Perhaps it’d be better to define G not as a set of states in one fixed environment, but as a function from environments to sets of states? (was this your meaning anyway? IIRC this is close to one of Michele’s setups)
This way you can say that my policy is focused if for any given environment, it’s close to the outcome of non-trivial RL training within that environment. (probably you’d define a system’s focus as 1/(max distance from Pol over all environments))
I like this idea, although I fail to see how it “solves” your problem with “A and B”. I think I get the intuition: in some environments, it will be easier to reach B than A. And if your system aims towards A instead of “A and B”, this might make it less focused towards “A and B” in these environments. But even then, the fact remains that ∀G′⊇G, the focus towards G′ is always greater or equal to the focus towards G. This is why I stand by my measure of triviality, or more intuitively a weight inversely proportional to the size of the goal.
A few thoughts:
I think rather than saying “The focus of S towards G is F”, I’d want to say something like “S is consistent with a focus F towards G”. In particular, any S is currently going to count as maximally focused towards many goals. Saying it’s maximally focusing on each of them feels strange. Saying its actions are consistent with maximal focus on any one of them feels more reasonable.
This seems either too strict (if we’re directly updating state values), or not strict enough (if we’re indirectly updating).
E.g. if we have to visit all states in Go, that’s too strict: not because it’s intractable, but because once you’ve visited all those states you’ll be extremely capable. If we’re finding a sequence v(i) of value function approximations for Go, then it’s not strict enough.

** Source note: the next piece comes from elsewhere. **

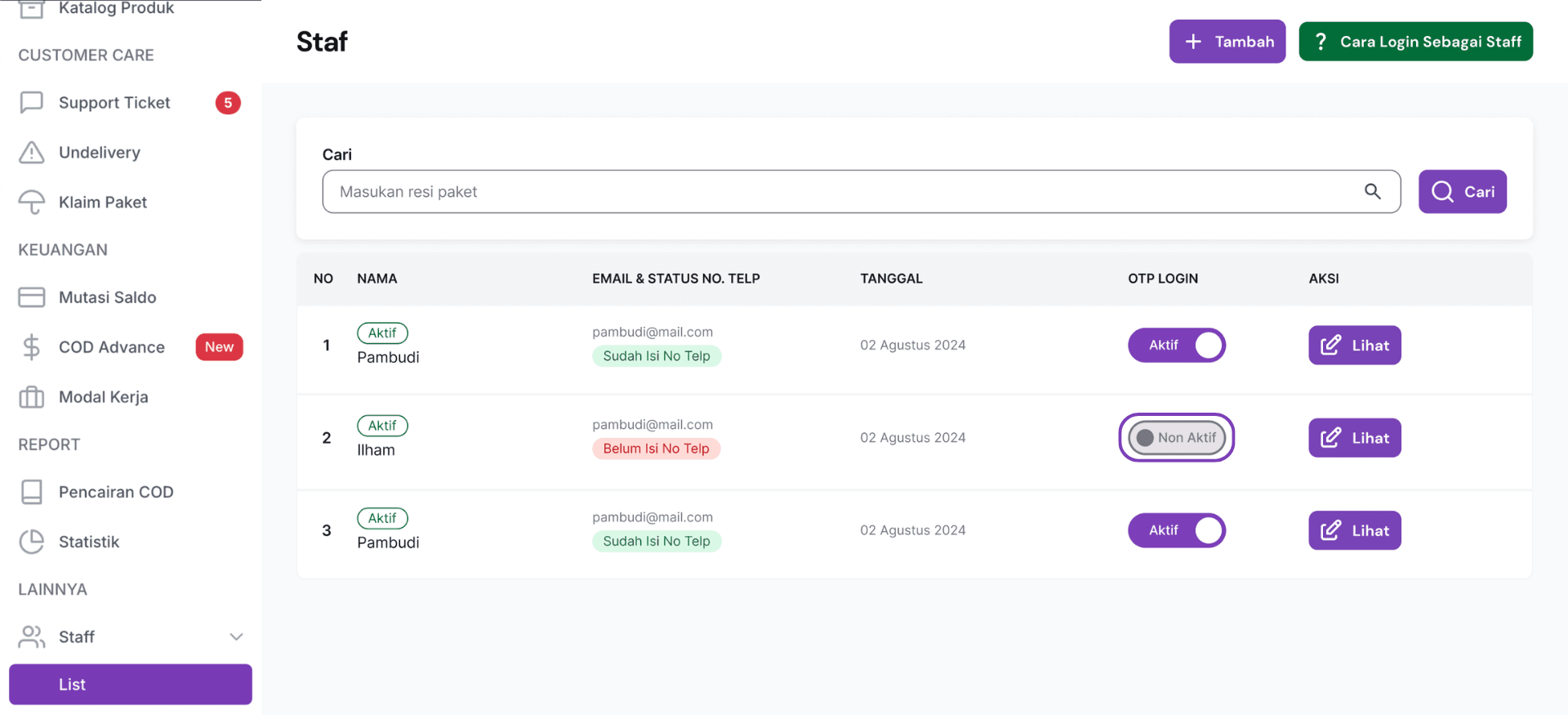Click the Support Ticket chat icon

[x=31, y=103]
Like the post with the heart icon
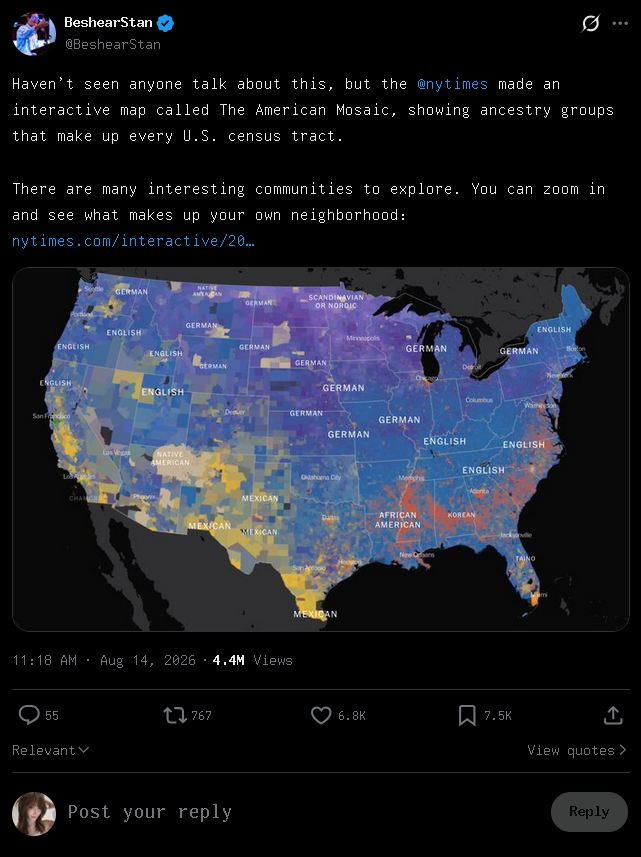The height and width of the screenshot is (857, 641). [x=321, y=715]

E.g. requiring only that for each state S we can find N such that there are some v(i)(S) != v(j)(S) with i, j < N.
I don’t yet see a good general condition.
Another issue I have is with goals of the form “Do A or B”, and systems that are actually focused on A. I’m not keen on saying they’re maximally focused on “A or B”. E.g. I don’t want to say that a system that’s focused on fetching me bananas is maximally focused on the goal “Fetch me bananas or beat me at chess”.
Perhaps it’d be better to define G not as a set of states in one fixed environment, but as a function from environments to sets of states? (was this your meaning anyway? IIRC this is close to one of Michele’s setups)
This way you can say that my policy is focused if for any given environment, it’s close to the outcome of non-trivial RL training within that environment. (probably you’d define a system’s focus as 1/(max distance from Pol over all environments))
So in my example that would include environments with no bananas, and a mate-in-one position on the chess board.
This might avoid some of the issues with trivially maximally focused policies: they’d be maximally focused over RL training in some environments (e.g. those where goal states weren’t ever reached), but not over all. So by defining G over a suitably large class of environments, and taking a minimum over per-environment focus values, you might get a reasonable result.
Typo: “valued 1 at states in and 0...” should be “valued 1 at states in G and 0...”
Honestly I don’t really care about the words used, more the formalism behind it. I personally don’t have any problem with saying that the system is maximally focused on multiple goals—I see focus as measuring “what proportion of my actions are coherent with trying to accomplish the goal”. But if many people find this weird, I’m okay with changing the phrasing.
Yes, as I mentioned in another comment, I’m not convinced anymore by this condition. And I don’t have a decent alternative yet.
I like this idea, although I fail to see how it “solves” your problem with “A and B”. I think I get the intuition: in some environments, it will be easier to reach B than A. And if your system aims towards A instead of “A and B”, this might make it less focused towards “A and B” in these environments. But even then, the fact remains that ∀G′⊇G, the focus towards G′ is always greater or equal to the focus towards G. This is why I stand by my measure of triviality, or more intuitively a weight inversely proportional to the size of the goal.